As always, match data from Stats Zone.
There are a fair few of unbelievable statistics in here.
• 39: The most shots in a single match at this World Cup. 25 of those 39 were inside the penalty box.
• 15: The most saves in a World Cup match, by Tim Howard. FIFA has tracked the statistic since 1966, and the previous high was 13.
• 67: The most clearances in a single World Cup match. FIFA has tracked the statistic since 1966.
While Howard's 15 saves were the most impressive statistic, and the main and pretty much only reason this match went to extra time, Belgium's 39 shots seems the most egregious. That's one shot every 3 minutes and 5 seconds. That's indescribably bonkers.
Every single Belgian player except Nacer Chadli – who came on with nine minutes to play, with the USA in search off an unlikely equalizer, after which Belgium didn't take a single shot – took at least two shots and created at least one chance. I've never seen that before. Kevin De Bruyne alone created 10 chances, only five fewer than the Americans took in total. Ten! I've never seen that before either.
The USA didn't allow Belgium the possession that Germany had, but they allowed vastly more shots. Belgium are a very good attacking side, even if they haven't scored prior to the 70th minute in any of their matches. Or, at the least, Belgium have some very, very good attacking players: both as starters and subs. For the fourth consecutive match, Wilmots' changes made the difference: Mirallas contributing much more than Mertens, then Lukaku's pace and strength blowing away tired legs in extra time.

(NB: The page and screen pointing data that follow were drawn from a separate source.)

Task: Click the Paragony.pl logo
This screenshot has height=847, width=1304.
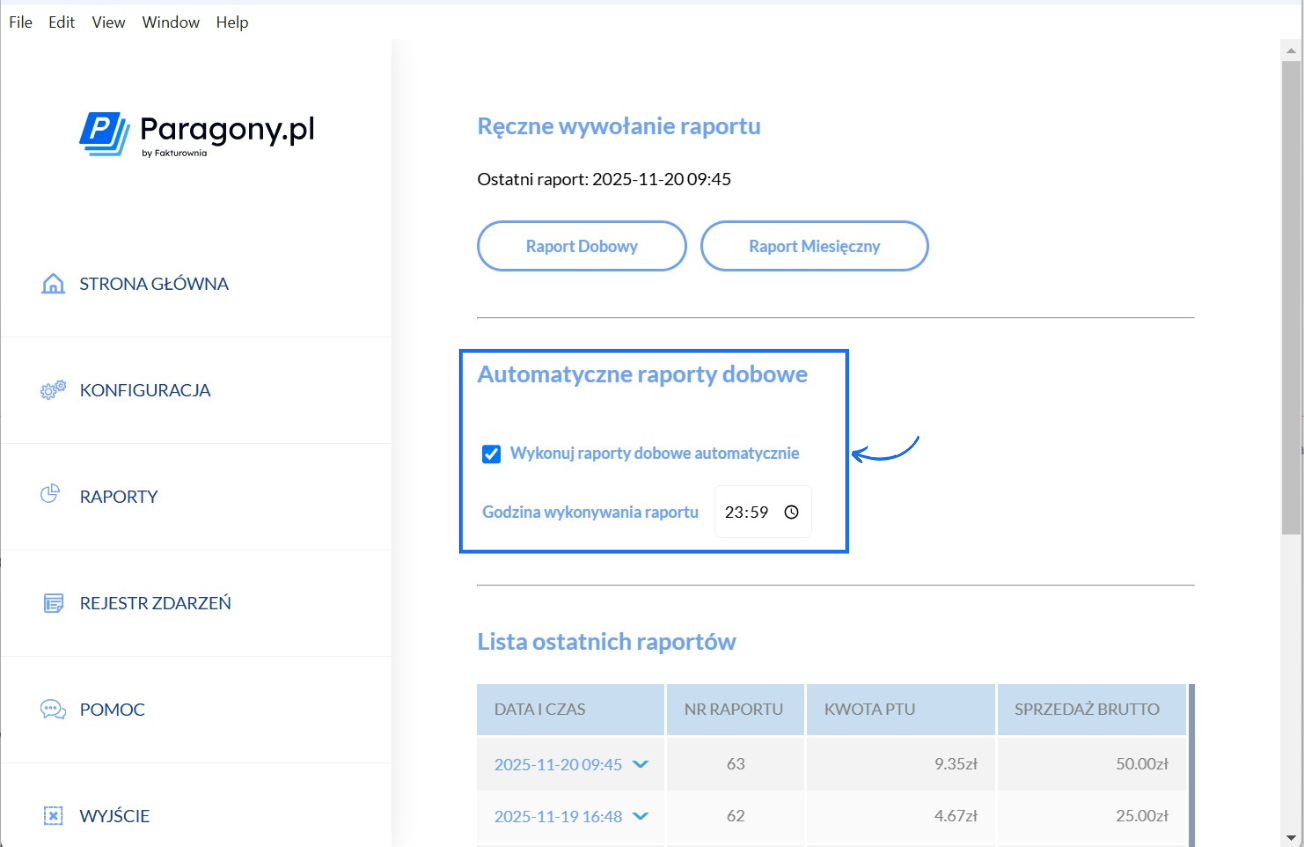Action: coord(196,131)

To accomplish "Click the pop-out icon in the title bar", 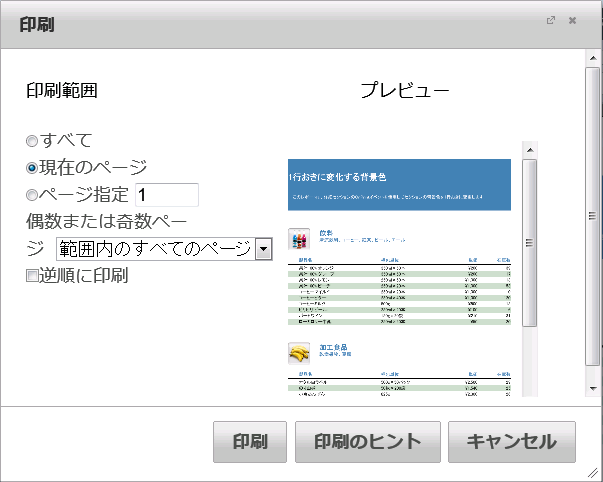I will [x=551, y=20].
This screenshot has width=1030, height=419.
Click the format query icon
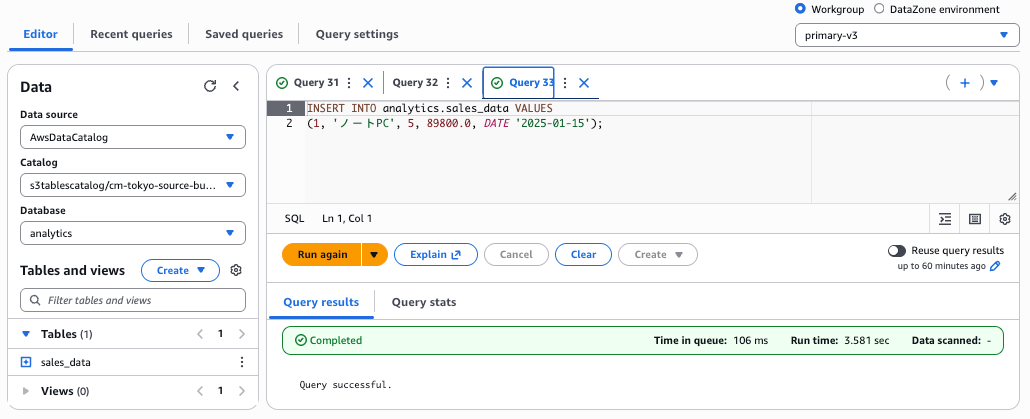pyautogui.click(x=945, y=218)
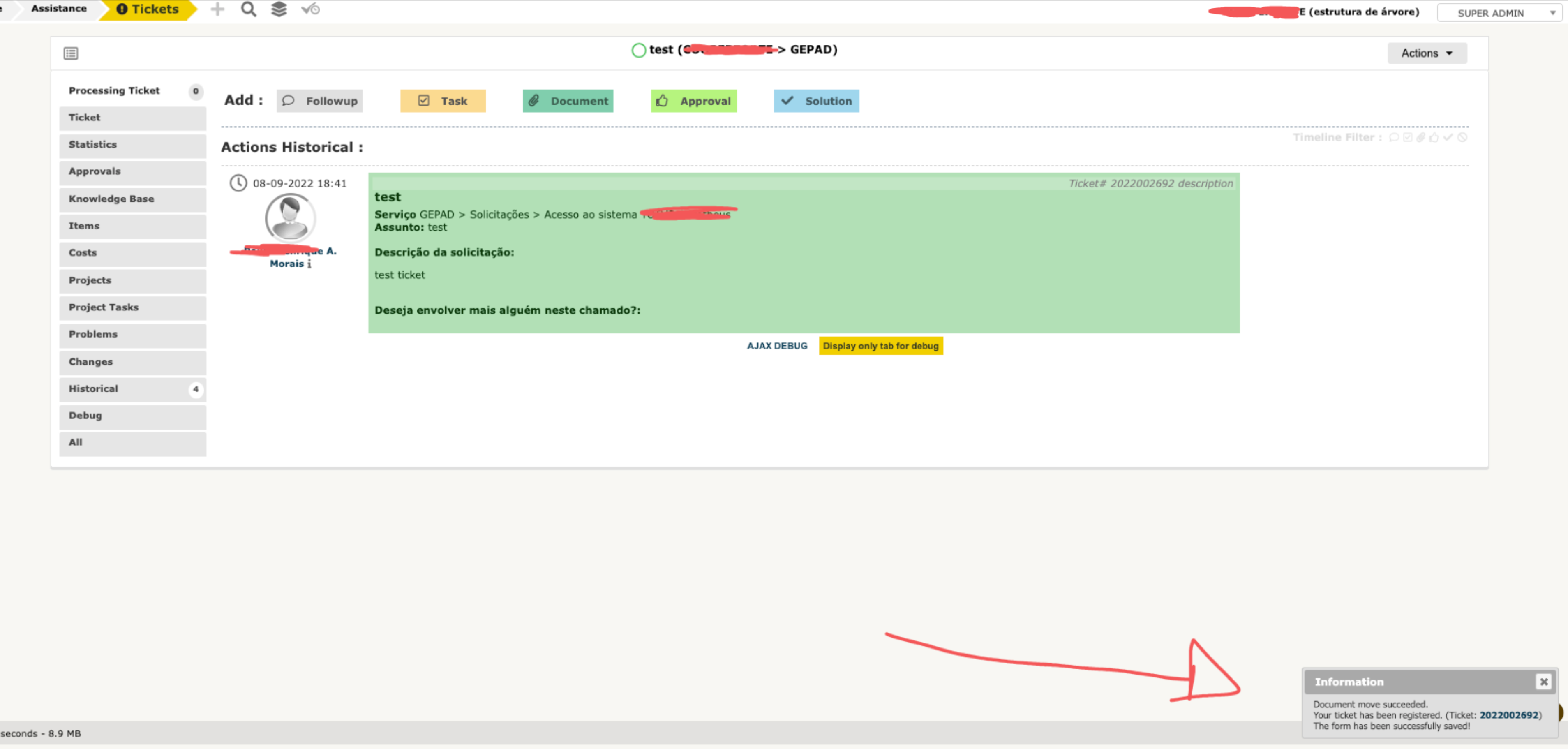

There's more than just one factor involved in Belgium taking so many shots, but my suspicion is Beckerman's absence played a key part. Klinsmann clearly wanted to bring in Cameron for height, to combat Fellaini – who was comparatively quiet for long stretches – but I doubt Kevin De Bruyne has that much space, is allowed to do that much, with Beckerman patrolling in from of the back four.
Or, a change in systems might have helped. If you look at the average position diagrams, it's concerning that Jones, Yedlin, and Zusi were that high up the pitch even though the majority of Belgium's attacking third passes and the vast majority of chances created – mainly through De Bruyne, Hazard, and Vertonghen – came on that side of the pitch, especially the inside left channel. You'd have expected one of the midfielders – probably Jones, but if not, Bradley – to help Cameron in this regard, and you'd expect Yedlin to do more defensive work, even if he (like Fabian Johnson in previous matches) was the main American out-ball in attack. See also: the paucity of tackles on that flank compared to those on the USA left. I may also just be annoyed with Jones (who, yes, had been one of the USA's two best players, along with Howard, in the group stage) for missing the target with all seven (!!!) of his shots: five off-target, two blocked, including three off-target in the danger zone.
As against Germany, as against Ghana, the USA defense mainly sat deep, but this time, allowed that insane amount of shots. And you will eventually get punished from that many shots. Portugal and Ghana each took 21, no small amount, but they were from vastly inferior positions compared to Belgium's. Germany, the side who had the most possession against the USA, took the fewest – which was a credit to the USA defense and tactics in that match (and the fact that Germany needed no more than a draw) – but they also put the highest percentage on target.
The Americans had the worst Total Shot Ratio of any side at the World Cup, by some distance. Nota Bene: TSR = Shots For / (Shots For + Shots Against). The USA took 44 shots, but allowed 94, and somehow only conceded six goals. That's a 6.5% conversion ratio. That's miniscule.
Which leads directly to praising Tim Howard, American Hero. I truly hope he got all that out of his system before rejoining Everton next season. 33 of the 94 shots that the USA allowed were on-target: 35.1%. Which is almost exactly average; the group stage average for all teams was 34.9% of all shots put on target. If not for Howard, the USA don't make it out of the GROUP OF DEATH!!!!1!, let alone nearly hold on against Belgium. Tim Howard is also 35 years old, and is by no means certain to be involved in the next World Cup, no matter the longer tenure for goalkeepers.
But despite the frightening statistics, there has been improvement from the USA under Klinsmann. Klinsmann has done well, if not necessarily as a coach, then at least as the technical director, vastly expending the USA's talent pool. Matching the result from the last World Cup, despite a much harder group and less experienced squad, is at least slightly impressive. The majority of this side should still be involved in four years' time.
It seems we've said similar following each of the last three World Cups (except maybe 2006), but there's something to build on here, and the future still looks fairly bright, no matter yesterday's disappointment.